Cell Culture and Quantification of Cellular Proliferation.
Layers of ER-positive MCF-7 (ATCC # HTB-22) and ER-negative MDA-MB-453 (ATCC# HTB-131) human BCCs were cultured in DMEM with 4.5 g/100 ml of glucose, 10% FBS, 100 units/ml of penicillin G, and 100 µg/ml of streptomycin (complete DMEM) to 100% confluence and relayered every 3–4 days to 25–30% confluence. To assess proliferation, replicate layers of 1 x 10⁴ BCCs were cultured in 48-well plates in complete DMEM for 4 h, washed once, and cultured for 20 h in serum-free DMEM. Some wells were pretreated with PTX for 6 h, C3 exoenzyme for 30 h, or MEK inhibitor for 2 h. Antisera were added, followed in 1 h by lipid stimuli and incubation for 72 h. Then wells were washed two times with Ca²⁺- and Mg²⁺-free Hanks’ solution, and the cells were harvested in 0.2 ml of EDTA-trypsin solution for staining with trypan blue and eosin and quantification by microscopic counting of 10 1-mm³ fields in a hemocytometer.

Reverse Transcription-PCR Analysis of Edg Rs.
Total cellular RNA was extracted by the TRIzol method (Life Technologies, Inc., Grand Island, NY), from suspensions of BCCs and lines of stably transfected rat HTC4 hepatoma cells, that all had low background expression of native Edg Rs, and each overexpressed one recombinant human Edg R. A Superscript kit (Life Technologies, Inc.) was used for reverse transcription synthesis of cDNAs. PCR began with a "hot start" at 94°C for 3 min; Taq DNA polymerase was added, and amplification was carried out with 35 cycles of 30 s at 94°C, 2 min at 55°C, and 1 min at 72°C. Two µCi of [-³²P]dCTP were added to some sets of reaction mixtures to allow quantification of mRNA encoding each Edg R relative to that of the standard G3PDH (16) . Oligonucleotide primer pairs were: G3PDH, 5'-dCCTGGCCAAGGTCATCCATGACAAC and 5'-dTGTCATACCAGGAAATGAGCTTGAC; Edg-1, 5'-CTACACAAAAAGCTTGGATCACTCA and 5'-CGACCAAGTCTAGAGCGCTTCCGGT (1100 bp); Edg-2, 5'-dGCTCCACACACGGATGAGCAACC and 5'-GTGGTCATTGCTGTGAACTCCAGC (621 bp); Edg-3, 5'-dCAAAATGAGGCCTTACGACGCCA and 5'-dTCCCATTCTGAAGTGCTGCGTTC (701 bp); Edg-4, 5'-dAGCTGCACAGCCGCCTGCCCCGT and 5'-dTGCTGTGCCATGCCAGACCTTGTC (775 bp); and Edg-5, 5'-CTCTCTACGCCAAGCATTATGTGCT and 5'-ATCTAGACCCTCAGACCACCGTGTTGCCCTC (500 bp).

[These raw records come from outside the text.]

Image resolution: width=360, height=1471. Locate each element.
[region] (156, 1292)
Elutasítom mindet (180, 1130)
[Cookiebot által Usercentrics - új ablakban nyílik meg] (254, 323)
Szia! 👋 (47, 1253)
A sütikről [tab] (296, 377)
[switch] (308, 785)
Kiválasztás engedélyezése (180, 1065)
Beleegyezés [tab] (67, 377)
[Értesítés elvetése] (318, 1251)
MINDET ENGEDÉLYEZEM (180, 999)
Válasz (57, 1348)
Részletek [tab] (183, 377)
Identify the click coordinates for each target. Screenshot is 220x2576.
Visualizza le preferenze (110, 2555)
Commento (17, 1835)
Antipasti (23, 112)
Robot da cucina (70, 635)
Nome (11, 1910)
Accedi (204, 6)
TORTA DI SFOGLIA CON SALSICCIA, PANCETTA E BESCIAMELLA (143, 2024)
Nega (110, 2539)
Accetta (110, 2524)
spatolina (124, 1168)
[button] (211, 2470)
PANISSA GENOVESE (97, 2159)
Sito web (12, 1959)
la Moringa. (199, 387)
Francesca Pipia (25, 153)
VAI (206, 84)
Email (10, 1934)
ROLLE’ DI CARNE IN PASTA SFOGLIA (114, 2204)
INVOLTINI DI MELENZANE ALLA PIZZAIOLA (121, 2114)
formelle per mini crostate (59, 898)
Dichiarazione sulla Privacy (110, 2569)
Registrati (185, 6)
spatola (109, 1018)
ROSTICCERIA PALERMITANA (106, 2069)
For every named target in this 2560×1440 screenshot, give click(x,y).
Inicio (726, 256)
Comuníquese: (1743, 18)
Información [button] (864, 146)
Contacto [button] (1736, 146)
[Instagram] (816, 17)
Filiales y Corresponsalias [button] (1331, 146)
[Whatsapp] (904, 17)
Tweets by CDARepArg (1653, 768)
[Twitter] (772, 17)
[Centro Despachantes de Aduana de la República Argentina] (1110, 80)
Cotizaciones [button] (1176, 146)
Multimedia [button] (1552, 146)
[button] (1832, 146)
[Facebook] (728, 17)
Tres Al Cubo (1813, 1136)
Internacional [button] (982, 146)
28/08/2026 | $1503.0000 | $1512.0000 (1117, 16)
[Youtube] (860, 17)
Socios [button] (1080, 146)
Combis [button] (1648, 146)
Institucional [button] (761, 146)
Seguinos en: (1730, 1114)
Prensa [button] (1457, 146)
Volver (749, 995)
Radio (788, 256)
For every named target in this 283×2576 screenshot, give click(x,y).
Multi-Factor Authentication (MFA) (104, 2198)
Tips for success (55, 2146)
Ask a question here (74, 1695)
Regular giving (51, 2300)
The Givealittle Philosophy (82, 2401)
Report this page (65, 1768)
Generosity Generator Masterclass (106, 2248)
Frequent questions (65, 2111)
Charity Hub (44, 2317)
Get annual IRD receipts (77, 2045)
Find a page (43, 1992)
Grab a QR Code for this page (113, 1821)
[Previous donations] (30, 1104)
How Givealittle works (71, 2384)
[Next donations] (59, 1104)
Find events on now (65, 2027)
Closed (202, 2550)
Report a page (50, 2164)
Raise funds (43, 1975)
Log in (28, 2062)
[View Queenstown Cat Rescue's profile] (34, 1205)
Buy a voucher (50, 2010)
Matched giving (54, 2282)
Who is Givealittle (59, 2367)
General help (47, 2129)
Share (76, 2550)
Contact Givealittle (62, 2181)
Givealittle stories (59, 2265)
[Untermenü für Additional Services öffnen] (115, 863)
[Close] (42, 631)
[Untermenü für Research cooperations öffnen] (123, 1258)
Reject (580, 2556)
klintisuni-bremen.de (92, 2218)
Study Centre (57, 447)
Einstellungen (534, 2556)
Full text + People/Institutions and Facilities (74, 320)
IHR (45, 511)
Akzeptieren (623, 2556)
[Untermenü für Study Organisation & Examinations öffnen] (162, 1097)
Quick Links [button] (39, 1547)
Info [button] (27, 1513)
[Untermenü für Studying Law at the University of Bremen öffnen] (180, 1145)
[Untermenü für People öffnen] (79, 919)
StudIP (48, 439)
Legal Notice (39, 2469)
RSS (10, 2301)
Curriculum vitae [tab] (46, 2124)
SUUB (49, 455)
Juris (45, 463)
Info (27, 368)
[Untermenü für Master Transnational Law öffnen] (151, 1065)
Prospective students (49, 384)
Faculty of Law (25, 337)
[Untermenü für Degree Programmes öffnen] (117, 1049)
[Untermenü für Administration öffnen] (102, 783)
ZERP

PCR products were resolved by electrophoresis in a 2 g/100 ml agarose gel with ethidium bromide staining. G3PDH and Edg R cDNA bands were cut from gels and solubilized for ß-scintillation counting in 0.5 ml of sodium perchlorate solution at 55°C for 1 h (Elu-Quick; Schleicher and Schuell, Keene, NH). Initially, the G3PDH cDNA templates in several different-sized portions of each sample were amplified to determine volumes that would result in G3PDH bands of equal intensity for each sample. Relative quantities of cDNA encoding each Edg R also were calculated by the ratio of radioactivity to that in the corresponding G3PDH band (16) .

Western Blots.
Replicate suspensions of 1 x 10⁷ BCCs, which had been incubated without or with LPA or S1P for 16 h, were washed three times with 10 ml of cold Ca²⁺- and Mg²⁺-free PBS, resuspended in 0.3 ml of cold 10 mM Tris-HCl (pH 7.4) containing a protease inhibitor mixture (Sigma Chemical Co., St. Louis, MO), 0.12 M sucrose, and 5% glycerol (v/v). After homogenization with a Teflon pestle on ice for 2 min at 250 rpm, each sample was centrifuged at 400 x g for 5 min at 4°C, and the supernatant was centrifuged at 300,000 x g for 30 min at 4°C. Each 300,000 x g pellet was resuspended in 0.2 ml of 10 mM Tris-HCl (pH 7.4) with 1% (v/v) NP40, 5% glycerol, and protease inhibitor mixture and rehomogenized and incubated at 4°C for 2 h prior to centrifugation again at 300,000 x g. Aliquots of supernatant containing 1–100 µg of protein were mixed with 4x Laemmli’s solution, heated to 100°C for 3 min, and electrophoresed in an SDS-12% polyacrylamide gel for 20 min at 100 V and 1.5 h at 140 V, along with a rainbow prestained set of molecular weight markers (DuPont NEN, Boston, MA or Amersham, Inc., Arlington Heights, IL). Proteins in each gel were transferred electrophoretically to a nitrocellulose membrane (Hybond; Amersham) for sequential incubation with 5 g% reconstituted nonfat milk powder to block unspecific sites, dilutions of mouse monoclonal anti-Edg R antibody, and then horseradish peroxidase-labeled goat anti-mouse IgG, prior to development with a standard ECL kit (Amersham).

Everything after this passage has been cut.